WHAT YOU SHOULD DO:
From the material below, pull each line containing the string "computer".

======== RAW DATA ========

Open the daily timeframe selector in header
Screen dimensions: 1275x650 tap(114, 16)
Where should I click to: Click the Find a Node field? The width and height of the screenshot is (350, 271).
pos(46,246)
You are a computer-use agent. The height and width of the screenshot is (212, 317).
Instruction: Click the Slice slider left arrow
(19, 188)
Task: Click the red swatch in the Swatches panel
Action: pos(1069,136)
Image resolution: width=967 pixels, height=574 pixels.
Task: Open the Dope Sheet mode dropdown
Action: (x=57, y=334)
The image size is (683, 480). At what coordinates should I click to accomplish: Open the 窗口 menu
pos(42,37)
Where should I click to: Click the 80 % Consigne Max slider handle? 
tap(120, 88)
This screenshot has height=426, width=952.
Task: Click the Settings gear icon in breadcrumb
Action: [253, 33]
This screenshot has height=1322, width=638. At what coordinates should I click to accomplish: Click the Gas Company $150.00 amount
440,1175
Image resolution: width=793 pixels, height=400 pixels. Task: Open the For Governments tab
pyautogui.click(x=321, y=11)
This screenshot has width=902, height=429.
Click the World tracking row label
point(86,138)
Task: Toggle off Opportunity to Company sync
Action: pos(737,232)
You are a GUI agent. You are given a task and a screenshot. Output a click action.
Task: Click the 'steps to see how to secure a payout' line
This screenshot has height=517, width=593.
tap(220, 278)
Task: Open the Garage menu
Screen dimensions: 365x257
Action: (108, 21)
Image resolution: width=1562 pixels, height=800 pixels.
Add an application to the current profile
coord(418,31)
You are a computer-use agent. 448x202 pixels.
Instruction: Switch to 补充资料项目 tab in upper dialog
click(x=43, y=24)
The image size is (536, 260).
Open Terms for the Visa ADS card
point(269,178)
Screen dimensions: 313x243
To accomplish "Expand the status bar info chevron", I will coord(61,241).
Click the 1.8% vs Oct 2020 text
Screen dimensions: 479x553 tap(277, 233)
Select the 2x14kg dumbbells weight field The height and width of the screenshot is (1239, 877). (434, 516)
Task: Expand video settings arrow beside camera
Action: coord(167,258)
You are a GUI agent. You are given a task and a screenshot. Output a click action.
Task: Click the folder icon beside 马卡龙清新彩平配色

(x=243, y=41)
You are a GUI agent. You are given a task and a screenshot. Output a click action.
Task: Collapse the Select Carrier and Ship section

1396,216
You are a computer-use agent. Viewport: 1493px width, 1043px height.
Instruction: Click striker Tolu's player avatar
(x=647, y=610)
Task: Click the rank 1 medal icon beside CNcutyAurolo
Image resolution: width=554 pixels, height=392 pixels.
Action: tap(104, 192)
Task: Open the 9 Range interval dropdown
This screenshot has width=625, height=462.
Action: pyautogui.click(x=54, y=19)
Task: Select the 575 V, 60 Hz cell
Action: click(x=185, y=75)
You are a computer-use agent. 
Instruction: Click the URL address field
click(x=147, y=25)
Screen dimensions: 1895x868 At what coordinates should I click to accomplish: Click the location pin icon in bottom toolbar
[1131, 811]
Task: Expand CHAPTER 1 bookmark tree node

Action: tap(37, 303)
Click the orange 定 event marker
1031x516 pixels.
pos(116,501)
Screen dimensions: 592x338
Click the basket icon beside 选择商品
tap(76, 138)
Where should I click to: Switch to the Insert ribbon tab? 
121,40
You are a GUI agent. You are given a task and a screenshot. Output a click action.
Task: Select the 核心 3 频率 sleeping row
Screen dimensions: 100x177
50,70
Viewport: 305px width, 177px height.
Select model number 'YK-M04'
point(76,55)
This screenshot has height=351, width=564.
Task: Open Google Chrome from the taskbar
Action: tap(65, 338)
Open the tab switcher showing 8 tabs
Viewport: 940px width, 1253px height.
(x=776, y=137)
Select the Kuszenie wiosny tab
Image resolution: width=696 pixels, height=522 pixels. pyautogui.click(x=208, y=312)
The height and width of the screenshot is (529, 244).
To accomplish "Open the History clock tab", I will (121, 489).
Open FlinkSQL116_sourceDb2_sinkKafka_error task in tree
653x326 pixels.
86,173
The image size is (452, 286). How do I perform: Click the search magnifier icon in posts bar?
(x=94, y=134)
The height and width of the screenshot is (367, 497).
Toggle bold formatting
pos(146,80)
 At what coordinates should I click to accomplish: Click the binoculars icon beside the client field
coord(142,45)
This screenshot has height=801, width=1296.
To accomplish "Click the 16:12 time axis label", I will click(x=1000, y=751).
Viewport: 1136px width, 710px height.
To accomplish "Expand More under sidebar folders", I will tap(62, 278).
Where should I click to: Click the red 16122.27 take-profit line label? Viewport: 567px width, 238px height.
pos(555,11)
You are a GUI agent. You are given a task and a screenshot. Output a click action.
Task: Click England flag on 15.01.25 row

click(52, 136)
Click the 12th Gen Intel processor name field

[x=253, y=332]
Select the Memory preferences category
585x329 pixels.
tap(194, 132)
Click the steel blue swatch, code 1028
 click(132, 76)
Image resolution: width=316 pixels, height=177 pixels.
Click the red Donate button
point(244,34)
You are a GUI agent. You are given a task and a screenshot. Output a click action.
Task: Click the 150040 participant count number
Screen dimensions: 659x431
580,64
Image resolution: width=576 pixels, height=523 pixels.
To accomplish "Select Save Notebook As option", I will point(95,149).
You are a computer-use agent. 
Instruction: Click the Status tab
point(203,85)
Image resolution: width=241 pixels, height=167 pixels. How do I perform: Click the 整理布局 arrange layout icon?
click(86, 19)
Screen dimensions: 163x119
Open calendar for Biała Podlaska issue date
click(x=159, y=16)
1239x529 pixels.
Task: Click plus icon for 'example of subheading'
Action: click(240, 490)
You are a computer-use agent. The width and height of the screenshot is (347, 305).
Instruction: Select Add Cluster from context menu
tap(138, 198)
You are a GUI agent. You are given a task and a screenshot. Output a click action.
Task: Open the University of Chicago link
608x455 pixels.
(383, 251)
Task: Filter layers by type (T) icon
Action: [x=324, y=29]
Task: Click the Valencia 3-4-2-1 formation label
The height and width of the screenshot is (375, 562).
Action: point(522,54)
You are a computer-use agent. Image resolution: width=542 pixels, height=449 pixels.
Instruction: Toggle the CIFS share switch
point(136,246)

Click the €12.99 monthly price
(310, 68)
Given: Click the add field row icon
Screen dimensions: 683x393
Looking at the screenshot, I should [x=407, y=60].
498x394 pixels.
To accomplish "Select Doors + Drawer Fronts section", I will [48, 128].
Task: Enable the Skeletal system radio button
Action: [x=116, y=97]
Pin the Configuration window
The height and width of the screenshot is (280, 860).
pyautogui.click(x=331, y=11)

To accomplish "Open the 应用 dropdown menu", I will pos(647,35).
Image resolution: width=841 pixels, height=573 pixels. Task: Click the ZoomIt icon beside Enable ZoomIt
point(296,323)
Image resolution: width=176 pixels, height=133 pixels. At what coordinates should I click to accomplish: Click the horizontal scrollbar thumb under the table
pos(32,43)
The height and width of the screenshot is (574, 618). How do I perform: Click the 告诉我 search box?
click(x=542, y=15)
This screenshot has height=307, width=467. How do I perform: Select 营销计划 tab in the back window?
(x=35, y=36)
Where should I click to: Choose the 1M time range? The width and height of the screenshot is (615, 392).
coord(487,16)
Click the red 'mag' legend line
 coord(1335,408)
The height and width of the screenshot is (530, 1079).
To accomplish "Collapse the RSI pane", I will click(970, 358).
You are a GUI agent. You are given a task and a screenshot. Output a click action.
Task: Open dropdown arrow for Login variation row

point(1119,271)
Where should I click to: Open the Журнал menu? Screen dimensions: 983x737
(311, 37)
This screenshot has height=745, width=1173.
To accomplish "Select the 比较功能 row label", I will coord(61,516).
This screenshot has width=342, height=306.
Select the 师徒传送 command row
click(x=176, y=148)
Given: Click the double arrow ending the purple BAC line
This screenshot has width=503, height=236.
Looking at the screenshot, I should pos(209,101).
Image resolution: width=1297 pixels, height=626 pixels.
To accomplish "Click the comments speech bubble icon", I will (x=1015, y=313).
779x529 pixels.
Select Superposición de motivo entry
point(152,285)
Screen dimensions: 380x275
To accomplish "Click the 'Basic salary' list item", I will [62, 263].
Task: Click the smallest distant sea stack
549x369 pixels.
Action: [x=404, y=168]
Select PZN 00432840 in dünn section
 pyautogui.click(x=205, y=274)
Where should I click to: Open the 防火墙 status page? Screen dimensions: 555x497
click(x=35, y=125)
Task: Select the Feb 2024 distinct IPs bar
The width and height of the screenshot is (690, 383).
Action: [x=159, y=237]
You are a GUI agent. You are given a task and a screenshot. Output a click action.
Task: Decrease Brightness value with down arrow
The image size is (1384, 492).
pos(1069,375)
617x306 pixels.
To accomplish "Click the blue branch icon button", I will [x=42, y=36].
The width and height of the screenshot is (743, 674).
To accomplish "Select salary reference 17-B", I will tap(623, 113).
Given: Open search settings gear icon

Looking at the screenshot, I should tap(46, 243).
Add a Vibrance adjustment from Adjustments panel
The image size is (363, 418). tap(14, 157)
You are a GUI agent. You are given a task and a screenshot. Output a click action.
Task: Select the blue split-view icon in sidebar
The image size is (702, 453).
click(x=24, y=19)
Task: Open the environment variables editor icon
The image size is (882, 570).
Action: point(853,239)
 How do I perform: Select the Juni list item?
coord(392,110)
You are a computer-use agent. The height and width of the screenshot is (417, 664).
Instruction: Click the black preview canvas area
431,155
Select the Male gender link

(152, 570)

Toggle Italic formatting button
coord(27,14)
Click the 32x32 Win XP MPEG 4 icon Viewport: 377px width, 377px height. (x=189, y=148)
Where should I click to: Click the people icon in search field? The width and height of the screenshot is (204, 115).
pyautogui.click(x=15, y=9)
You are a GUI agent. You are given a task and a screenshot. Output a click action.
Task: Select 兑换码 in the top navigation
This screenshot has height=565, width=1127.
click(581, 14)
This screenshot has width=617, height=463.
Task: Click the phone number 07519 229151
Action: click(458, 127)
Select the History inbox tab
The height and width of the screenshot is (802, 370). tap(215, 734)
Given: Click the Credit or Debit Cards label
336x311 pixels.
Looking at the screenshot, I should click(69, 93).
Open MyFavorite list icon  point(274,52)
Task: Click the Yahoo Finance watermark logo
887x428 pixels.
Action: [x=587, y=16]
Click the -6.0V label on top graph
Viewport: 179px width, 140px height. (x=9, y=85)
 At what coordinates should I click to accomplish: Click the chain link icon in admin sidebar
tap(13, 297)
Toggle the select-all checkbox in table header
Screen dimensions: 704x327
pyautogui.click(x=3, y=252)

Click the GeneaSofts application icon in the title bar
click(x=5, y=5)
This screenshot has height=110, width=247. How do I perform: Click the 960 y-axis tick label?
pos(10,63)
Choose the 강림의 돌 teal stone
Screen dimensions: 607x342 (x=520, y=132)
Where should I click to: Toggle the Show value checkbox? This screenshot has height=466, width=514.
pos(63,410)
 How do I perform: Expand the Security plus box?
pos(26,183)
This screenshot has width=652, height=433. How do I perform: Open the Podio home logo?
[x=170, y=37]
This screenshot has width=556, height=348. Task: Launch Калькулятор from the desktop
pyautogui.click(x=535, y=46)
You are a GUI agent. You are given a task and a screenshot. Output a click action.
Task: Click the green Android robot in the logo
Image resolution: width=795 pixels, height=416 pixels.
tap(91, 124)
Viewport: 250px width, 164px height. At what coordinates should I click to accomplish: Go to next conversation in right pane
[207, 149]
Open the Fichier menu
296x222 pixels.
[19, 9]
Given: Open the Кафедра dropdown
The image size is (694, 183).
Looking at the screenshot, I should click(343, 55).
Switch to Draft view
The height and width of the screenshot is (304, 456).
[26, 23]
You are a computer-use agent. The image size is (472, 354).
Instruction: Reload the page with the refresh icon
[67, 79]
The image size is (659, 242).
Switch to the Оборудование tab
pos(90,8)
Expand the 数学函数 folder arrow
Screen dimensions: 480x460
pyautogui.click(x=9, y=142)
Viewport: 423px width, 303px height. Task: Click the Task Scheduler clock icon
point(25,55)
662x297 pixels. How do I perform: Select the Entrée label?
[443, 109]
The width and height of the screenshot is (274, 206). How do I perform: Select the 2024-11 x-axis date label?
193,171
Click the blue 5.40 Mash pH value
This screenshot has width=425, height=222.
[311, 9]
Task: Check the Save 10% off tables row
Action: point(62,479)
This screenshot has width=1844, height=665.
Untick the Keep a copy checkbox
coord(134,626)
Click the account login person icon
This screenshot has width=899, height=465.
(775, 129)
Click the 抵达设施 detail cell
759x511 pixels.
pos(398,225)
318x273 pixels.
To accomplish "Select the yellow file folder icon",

========

SOLUTION TO THE PROBLEM:
You are a computer-use agent. The height and width of the screenshot is (212, 317).
You are a computer-use agent. 448x202 pixels.
You are a computer-use agent. Viewport: 1493px width, 1043px height.
You are a computer-use agent. 
You are a computer-use agent. 
You are a computer-use agent. The width and height of the screenshot is (347, 305).
You are a computer-use agent. Image resolution: width=542 pixels, height=449 pixels.
You are a computer-use agent. The height and width of the screenshot is (417, 664).
You are a computer-use agent. The image size is (472, 354).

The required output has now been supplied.